One of Larry Krauss's great arguments as to why "Skeptics" for which you may safely substitute the word "atheists" should eagerly anticipate the demise of religion within a generation is the citation of gay marriage.
“People say, ‘Well, religion has been around since the dawn of man. You’ll never change that,’” Krauss stated.
“This issue of gay marriage, it is going to go away, because if you’re a a child, a 13-year-old, they can’t understand what the issue is,” he continued. ”It’s gone. One generation is all it takes.”
Which is the kind of thing you might expect to hear from a straight guy who knows little to nothing about gay folk and even less about gay history. The fact is that most gay folk are religious. Since the go-to source for these things, quite often misrepresented in atheist and media presentations is the Pew survey, here's a chart of its results in just that question.
And I strongly suspect that the presentation probably minimizes the actual identification of religious belief among LGBT folk. I wouldn't say I'm a member of an actual church but I am certainly religious. Membership in a church is often a formal thing but religious belief is not formal, neither is identification with a particular religious tradition. As I've also pointed out, Pew would include me in their catch all category of "Nones" which are often claimed by atheists as belonging to their club. I am certain that these survey organizations report their results in ways they know will generate buzz and click counts just as the online magazines and news organizations that misrepresent their numbers do. And for the past decade, the dedicated haters of the atheist community are one of the surest means of doing that. Like all haters, as can be seen in the activities of other hate groups, online, they have an insatiable urge to give themselves that self-affirming charge.
So, no, atheists don't get to claim gay folk or gay marriage as one of "their" issues. As I've pointed out before, in my state it was specifically the support that churches and religious organizations gave to marriage equality, citing the justice tradition of The Bible, in most cases AND THE VOTES OF CHRISTIANS, JEWS AND OTHERS which made it possible to legalize gay marriage over the objection of the sitting governor, the repulsive Paul LePage.

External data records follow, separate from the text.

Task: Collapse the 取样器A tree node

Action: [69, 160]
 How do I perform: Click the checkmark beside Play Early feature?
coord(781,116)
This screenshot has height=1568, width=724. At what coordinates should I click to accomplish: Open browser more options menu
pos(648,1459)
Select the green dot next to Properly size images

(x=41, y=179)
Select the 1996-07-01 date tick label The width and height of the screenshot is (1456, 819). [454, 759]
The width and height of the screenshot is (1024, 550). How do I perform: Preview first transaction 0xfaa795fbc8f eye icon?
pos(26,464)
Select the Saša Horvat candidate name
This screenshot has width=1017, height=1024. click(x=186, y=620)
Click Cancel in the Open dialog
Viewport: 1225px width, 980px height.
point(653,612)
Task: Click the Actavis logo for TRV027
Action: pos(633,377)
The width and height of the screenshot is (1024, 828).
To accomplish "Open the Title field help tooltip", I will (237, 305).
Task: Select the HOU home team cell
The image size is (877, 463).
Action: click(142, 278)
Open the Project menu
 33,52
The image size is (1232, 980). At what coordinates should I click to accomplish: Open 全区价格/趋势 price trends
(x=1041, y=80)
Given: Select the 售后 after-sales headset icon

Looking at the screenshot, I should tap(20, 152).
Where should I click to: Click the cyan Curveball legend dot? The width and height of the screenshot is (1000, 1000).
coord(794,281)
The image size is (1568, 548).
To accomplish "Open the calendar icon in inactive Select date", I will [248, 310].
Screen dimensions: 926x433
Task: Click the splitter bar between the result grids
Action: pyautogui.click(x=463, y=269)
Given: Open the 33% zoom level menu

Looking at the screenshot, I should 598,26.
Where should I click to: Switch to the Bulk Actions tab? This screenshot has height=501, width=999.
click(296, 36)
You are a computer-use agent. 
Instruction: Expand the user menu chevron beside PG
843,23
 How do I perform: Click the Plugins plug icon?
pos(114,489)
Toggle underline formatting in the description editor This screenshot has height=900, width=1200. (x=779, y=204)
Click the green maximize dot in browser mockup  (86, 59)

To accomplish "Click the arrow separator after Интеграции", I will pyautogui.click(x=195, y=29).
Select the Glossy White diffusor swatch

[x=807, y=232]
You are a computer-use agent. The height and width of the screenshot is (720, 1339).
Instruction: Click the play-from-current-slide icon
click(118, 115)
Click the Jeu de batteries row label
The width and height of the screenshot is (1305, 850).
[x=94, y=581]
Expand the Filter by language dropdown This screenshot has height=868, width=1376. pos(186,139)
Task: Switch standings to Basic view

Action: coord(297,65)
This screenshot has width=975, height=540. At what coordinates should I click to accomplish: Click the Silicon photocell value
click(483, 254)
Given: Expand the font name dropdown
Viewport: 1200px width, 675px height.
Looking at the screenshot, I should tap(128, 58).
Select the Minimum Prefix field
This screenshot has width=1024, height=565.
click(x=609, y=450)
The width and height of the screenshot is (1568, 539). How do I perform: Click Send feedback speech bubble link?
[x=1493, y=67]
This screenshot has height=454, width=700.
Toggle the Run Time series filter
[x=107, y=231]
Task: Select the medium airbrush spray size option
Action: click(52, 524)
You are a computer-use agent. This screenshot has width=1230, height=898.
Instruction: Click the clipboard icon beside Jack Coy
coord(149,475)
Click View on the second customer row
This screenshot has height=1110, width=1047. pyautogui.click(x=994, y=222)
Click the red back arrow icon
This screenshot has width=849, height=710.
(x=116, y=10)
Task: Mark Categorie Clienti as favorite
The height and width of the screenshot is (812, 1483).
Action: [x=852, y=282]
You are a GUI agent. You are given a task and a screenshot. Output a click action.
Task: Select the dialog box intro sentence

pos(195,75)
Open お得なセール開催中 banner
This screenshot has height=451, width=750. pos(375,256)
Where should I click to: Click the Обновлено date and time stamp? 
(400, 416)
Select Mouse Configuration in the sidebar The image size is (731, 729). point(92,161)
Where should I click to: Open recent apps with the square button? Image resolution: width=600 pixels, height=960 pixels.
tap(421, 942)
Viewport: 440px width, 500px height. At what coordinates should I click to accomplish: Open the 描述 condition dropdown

There is certainly a long history of gay folk being involved with religion, among the earliest supporters of rights for "homosexuals" were ministers and clergy. In the United States, the United Church of Christ has a history of welcoming LGBT people that half a century ago was far ahead of many secular and scientific institutions. They began ordaining openly gay ministers in 1972, the year before the psychiatric-psychological establishment were unwillingly forced to stop calling being gay a mental illness. I doubt that anti-gay invective would be tolerated among liberal Christians and Jews I know, not even among those who are relatively moderate. If you wanted to get jumped on for making those kinds of comments, try making them in a Quaker discussion group. I would bet you that you would get faster and more decisive flack for that there then you would on a comment thread on many atheist websites.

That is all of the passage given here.